___ Given data

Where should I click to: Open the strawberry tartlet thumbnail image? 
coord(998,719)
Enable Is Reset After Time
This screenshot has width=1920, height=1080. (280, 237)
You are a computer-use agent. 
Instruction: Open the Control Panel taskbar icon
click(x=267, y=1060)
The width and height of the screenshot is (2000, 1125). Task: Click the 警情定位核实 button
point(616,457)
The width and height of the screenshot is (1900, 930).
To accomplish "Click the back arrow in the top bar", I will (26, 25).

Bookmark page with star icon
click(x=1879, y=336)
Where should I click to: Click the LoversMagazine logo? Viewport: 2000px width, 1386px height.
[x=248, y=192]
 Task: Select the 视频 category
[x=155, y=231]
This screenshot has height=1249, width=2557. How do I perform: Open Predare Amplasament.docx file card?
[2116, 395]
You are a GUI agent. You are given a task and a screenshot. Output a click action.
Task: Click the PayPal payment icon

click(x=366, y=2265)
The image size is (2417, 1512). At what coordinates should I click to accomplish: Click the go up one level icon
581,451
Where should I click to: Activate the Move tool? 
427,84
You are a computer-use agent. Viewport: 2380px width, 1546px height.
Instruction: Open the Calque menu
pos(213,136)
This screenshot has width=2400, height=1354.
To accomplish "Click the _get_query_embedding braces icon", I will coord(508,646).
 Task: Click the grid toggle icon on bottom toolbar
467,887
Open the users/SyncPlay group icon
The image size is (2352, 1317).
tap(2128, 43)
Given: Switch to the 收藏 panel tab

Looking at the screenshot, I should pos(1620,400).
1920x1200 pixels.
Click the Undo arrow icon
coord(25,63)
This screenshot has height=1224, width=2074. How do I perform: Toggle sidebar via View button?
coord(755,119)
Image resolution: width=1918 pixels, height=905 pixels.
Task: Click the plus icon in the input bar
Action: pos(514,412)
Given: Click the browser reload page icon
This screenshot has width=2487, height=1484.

______

Exercise aim:
Every line in the records above that contains the word "will" should be copied out.

Solution for this task:
To accomplish "Click the back arrow in the top bar", I will (26, 25).
To accomplish "Click the _get_query_embedding braces icon", I will coord(508,646).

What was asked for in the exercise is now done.